Daech remplit le vide laissé par la fin des utopies, en proposant de revenir à un modèle théologique fantasmé qui n’a jamais existé dans le monde musulman. Il apparaît aujourd’hui, aux yeux de beaucoup de musulmans, comme un mouvement de lutte contre l’Occident oppresseur. Cet islamisme radical attire des jeunes issus des classes moyennes et populaires qui se convertissent. Je suis d’accord avec le politologue Olivier Roy qui considère que cette cause djihadiste est en un sens la seule disponible pour ces jeunes et qu’elle est comparable à l’action violente qui a sévi dans l’ultragauche des années 1970.

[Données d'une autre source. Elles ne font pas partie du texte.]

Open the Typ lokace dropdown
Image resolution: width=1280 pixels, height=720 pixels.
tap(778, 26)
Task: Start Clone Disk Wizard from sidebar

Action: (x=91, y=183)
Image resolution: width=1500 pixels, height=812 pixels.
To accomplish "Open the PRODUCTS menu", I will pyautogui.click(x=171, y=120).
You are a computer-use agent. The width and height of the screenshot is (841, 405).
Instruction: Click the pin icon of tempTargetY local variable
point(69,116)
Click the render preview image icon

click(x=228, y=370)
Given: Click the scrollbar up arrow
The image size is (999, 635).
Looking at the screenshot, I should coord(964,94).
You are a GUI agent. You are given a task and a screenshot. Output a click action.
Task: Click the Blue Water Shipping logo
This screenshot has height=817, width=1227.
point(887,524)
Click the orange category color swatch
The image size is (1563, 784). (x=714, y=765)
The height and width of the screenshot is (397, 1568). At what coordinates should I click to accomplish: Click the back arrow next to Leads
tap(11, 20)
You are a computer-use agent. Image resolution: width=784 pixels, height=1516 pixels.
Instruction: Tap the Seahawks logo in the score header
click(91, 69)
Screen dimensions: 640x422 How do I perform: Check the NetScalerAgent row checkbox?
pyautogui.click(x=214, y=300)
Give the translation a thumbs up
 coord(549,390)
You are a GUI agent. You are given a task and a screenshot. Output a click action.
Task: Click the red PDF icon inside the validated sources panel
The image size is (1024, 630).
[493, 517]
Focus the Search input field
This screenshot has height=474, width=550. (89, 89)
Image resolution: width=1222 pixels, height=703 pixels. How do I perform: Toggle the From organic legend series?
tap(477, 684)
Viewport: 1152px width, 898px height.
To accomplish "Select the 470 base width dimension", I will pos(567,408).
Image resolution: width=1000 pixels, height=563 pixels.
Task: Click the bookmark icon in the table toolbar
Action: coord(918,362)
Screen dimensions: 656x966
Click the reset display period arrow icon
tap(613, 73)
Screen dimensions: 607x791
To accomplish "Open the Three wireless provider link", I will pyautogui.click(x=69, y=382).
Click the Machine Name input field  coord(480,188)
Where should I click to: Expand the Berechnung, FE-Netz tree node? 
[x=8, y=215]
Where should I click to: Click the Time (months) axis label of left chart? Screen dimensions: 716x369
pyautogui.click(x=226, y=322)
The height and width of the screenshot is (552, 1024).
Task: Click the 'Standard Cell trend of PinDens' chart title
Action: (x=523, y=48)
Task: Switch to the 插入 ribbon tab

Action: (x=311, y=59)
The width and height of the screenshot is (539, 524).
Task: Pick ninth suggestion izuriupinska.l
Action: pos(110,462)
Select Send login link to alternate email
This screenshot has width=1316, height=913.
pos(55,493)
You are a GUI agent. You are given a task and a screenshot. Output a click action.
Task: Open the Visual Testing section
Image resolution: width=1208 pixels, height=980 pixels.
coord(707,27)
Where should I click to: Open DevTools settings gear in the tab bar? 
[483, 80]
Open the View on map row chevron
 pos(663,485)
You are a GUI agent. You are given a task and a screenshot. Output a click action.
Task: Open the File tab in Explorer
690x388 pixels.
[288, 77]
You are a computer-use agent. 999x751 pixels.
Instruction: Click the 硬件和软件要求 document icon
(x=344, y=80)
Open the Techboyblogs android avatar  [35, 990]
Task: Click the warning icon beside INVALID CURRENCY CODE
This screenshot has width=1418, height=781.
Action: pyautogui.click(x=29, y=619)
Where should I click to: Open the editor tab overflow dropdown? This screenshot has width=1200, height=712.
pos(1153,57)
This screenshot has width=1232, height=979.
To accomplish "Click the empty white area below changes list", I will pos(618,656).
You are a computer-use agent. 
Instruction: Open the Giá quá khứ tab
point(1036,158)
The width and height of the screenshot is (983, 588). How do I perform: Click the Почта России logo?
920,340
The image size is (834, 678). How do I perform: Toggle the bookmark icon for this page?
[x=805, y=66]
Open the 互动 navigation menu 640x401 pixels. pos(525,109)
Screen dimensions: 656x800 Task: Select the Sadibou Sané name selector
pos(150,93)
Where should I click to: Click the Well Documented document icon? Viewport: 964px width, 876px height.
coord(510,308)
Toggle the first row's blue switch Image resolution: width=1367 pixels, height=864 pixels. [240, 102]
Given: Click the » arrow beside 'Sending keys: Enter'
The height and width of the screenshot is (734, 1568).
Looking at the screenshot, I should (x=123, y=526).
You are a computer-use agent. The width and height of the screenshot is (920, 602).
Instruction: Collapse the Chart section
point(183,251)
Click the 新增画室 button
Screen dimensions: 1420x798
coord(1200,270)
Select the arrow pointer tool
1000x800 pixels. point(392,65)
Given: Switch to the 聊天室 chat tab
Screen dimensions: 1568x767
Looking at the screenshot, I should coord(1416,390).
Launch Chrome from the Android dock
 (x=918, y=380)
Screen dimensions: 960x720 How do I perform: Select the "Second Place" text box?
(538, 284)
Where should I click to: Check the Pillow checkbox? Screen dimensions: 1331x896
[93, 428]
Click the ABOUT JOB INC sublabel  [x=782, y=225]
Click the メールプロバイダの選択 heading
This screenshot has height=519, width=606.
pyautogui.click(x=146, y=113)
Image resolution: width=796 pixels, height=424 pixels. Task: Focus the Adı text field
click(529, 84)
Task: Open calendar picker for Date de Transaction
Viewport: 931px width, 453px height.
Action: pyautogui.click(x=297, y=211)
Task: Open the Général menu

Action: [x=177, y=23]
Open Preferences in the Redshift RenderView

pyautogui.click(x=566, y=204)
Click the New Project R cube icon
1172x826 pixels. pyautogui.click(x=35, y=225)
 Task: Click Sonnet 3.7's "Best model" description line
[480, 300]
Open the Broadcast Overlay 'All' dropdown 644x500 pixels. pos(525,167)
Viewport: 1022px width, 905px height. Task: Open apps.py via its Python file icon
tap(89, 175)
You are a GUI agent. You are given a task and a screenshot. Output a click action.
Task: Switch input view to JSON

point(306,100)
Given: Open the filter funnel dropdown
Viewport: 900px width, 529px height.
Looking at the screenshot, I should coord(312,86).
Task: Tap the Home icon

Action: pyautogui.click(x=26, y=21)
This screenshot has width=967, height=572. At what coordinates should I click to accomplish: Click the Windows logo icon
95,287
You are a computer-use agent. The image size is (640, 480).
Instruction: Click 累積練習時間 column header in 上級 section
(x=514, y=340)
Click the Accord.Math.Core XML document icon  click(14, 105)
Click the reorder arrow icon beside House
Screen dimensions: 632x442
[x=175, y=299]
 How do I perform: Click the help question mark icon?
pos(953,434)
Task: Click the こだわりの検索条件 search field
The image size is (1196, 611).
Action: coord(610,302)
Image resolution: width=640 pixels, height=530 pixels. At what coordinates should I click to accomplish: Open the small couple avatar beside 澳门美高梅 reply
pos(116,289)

Le musulman catalyse aujourd’hui toutes les formes de préjugé, de haine, de rejet. En France, l’islam est vu comme un corps étranger à la nation. Les attentats de 2015 ont renforcé cette islamophobie en mettant les musulmans français dans une position intenable : ils ont été sommés à la fois de condamner les attentats en tant que musulmans et de renier l’islam en tant que citoyens français. Le musulman joue un rôle analogue à celui du juif dans les sociétés européennes d’avant la Seconde Guerre mondiale. Cette comparaison entre antisémitisme et islamophobie suscite des perplexités, voire des réactions irritées, parce que la notion d’antisémitisme est indissociable de la Shoah. Elle pourrait ainsi faire croire qu’il existe un projet exterminateur contre les musulmans… Il ne s’agit évidemment pas de cela, personne ne pense que l’Union européenne est en train de préparer des chambres à gaz pour les musulmans. Mais il existait un antisémitisme qui n’était pas exterminateur et qui a accompagné le processus de construction des États-nations européens au XIXe siècle et structuré la culture des droites nationalistes en Europe pendant la première moitié du XXe siècle. C’était un antisémitisme d’exclusion et pas d’extermination. Ainsi, l’Allemagne de la fin du XIXe siècle voulait préserver la nature chrétienne de l’État contre une « intrusion » juive. Dans les années 1930, l’antisémitisme s’alimentait de l’anticommunisme : le juif était comparé à un microbe, bacille du bolchevisme, au point que le nazisme répandit le mythe du « judéo-bolchevisme ». Aujourd’hui, le musulman est identifié au terrorisme islamiste, comme si le djihadiste était ce monstre qui sommeille en tout musulman.